** Opening DATA EXCERPTS block **

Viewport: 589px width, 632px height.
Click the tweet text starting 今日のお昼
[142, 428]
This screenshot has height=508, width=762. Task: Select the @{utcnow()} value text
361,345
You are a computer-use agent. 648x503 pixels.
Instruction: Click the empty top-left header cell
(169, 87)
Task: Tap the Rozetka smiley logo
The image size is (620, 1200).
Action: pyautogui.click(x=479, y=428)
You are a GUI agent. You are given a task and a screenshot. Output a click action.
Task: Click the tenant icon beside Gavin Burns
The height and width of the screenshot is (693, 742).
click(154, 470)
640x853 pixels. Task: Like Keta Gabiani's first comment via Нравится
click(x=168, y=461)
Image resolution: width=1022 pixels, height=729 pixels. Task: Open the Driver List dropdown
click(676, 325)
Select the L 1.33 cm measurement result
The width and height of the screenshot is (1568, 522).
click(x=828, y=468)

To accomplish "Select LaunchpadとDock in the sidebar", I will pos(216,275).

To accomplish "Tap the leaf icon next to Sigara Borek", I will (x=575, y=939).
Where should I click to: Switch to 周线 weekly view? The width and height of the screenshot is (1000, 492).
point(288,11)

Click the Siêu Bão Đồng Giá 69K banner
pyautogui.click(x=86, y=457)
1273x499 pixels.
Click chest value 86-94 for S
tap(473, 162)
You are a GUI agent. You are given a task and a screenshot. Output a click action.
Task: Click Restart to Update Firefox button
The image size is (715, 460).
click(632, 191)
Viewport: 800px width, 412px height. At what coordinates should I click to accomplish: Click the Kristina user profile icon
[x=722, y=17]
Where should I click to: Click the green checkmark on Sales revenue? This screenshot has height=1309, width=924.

** Closing DATA EXCERPTS block **

What lines above hold the word "will"? Pull each one out.

→ **SOLUTION**
To accomplish "Select LaunchpadとDock in the sidebar", I will pos(216,275).
To accomplish "Tap the leaf icon next to Sigara Borek", I will (x=575, y=939).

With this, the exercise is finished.